SHREE LEARNING ACADEMY

A type of security breach known as injection attack involves the insertion of malicious code into a targeted system, enabling the attacker to manipulate its functions and corrupt the associated data. The methods used for injection attacks are varied and numerous. The name given to an injection attack generally reflects either the specific backend system that it exploits or the nature of the malicious payload that it inserts into the target. Some common types of injection attacks are SQL injection, LDAP injection, XML injection, command injection, HTML injection, code injection, and file injection.

When considering an organization's security, SQL injection attacks pose a greater risk than XSS attacks (as explained in the following chapter) because the former target the organization's assets, while the latter target its website visitors or customers. The objective of SQL injection attacks is to manipulate or exploit a web application through the use of unanticipated input. Rather than trying to deceive a user, these attacks utilize such input to gain illicit entry into a database or other associated assets.

During the early days of the internet, web pages were static in nature, meaning that they did not change over time. Webmasters would produce pages containing information and store them on a web server for retrieval by users via their web browsers. As users began to demand more personalized content based on their unique preferences, the traditional model of static web pages became insufficient for the evolving needs of the web. For instance, visitors to a bank website are not satisfied with static pages containing general information about the bank's services, hours, and locations alone. In addition to static content, users also seek dynamic information tailored to their personal needs, such as details related to their individual bank accounts. It is infeasible for webmasters to generate web pages on the server for every single user that contains their specific account information. For a large bank, creating and managing millions of web pages with constantly updated information would be a monumental task. This is where the utilization of dynamic web applications becomes essential.

Web applications make use of a database to generate content on-the-fly in response to user requests. In the context of a banking application, the user would log in by providing their account number and password. Following the user's successful login, the web application retrieves the most up-to-date account information from the bank's database and dynamically generates a web page displaying the user's current account details in real-time. If the same user were to revisit the web application an hour later, the server would again retrieve fresh account information from the database and display it accordingly.

You must be wondering why are we learning this? Well, as a security professional, you must be aware that web applications introduce a higher level of complexity to the conventional security model. Since the web server is a publicly accessible entity, it should be placed in a distinct network zone, such as a demilitarized zone (DMZ), away from other servers. Conversely, the database server is intended for internal use only and should thus be located in the internal network or a secured subnet that is segregated from the DMZ. To enable the web application to connect to the database, the firewall administrator must establish a rule that permits access from the web server to the database server. However, this rule also opens up a potential avenue for unauthorized access to the database server by malicious users on the internet.

Assuming the web application is operating correctly, it should only permit authorized requests to interact with the database. Nonetheless, a flaw in the web application could inadvertently allow individuals to manipulate the database in unexpected and unauthorized ways by exploiting SQL injection vulnerabilities. Such attacks enable malicious actors to carry out SQL transactions directly on the underlying database. By exploiting SQL injection vulnerabilities, attackers can potentially bypass authentication measures, extract sensitive data from database tables, alter existing records, create new records, delete entire tables or databases, and even gain command line-like access via specific database capabilities, like command shell stored procedures.

--- Written tasks ---
[A] In the passage on injection attacks, where should the web server be placed?
[B] Reproduce word for word the stretch of the passage on injection attacks that begins at the words "A type of security" and stops after "and file injection.".

--- Source excerpt ---
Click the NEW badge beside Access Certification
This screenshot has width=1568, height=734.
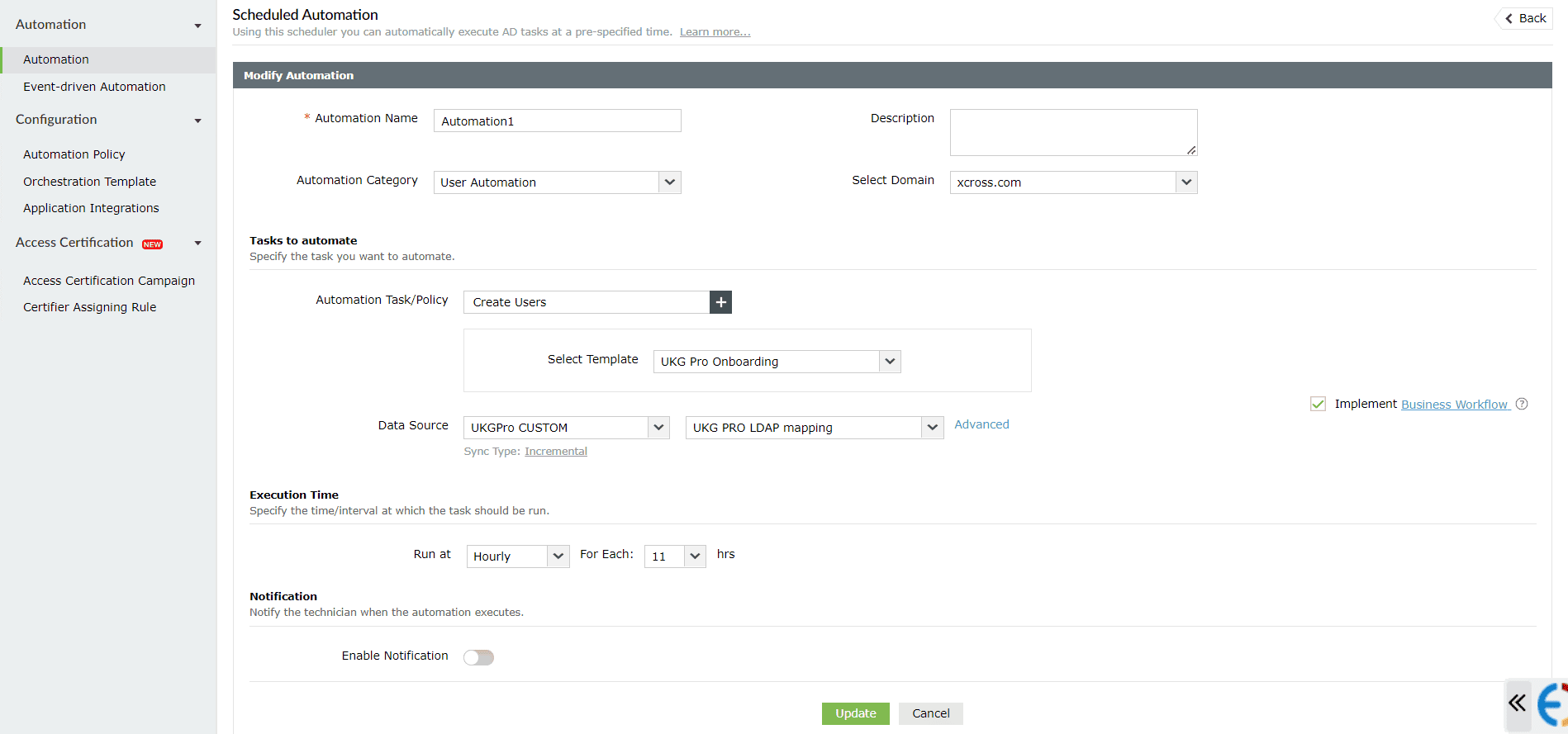(152, 244)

--- Exercise results ---
[A] In a distinct network zone, such as a demilitarized zone (DMZ), away from other servers.

[B]
A type of security breach known as injection attack involves the insertion of malicious code into a targeted system, enabling the attacker to manipulate its functions and corrupt the associated data. The methods used for injection attacks are varied and numerous. The name given to an injection attack generally reflects either the specific backend system that it exploits or the nature of the malicious payload that it inserts into the target. Some common types of injection attacks are SQL injection, LDAP injection, XML injection, command injection, HTML injection, code injection, and file injection.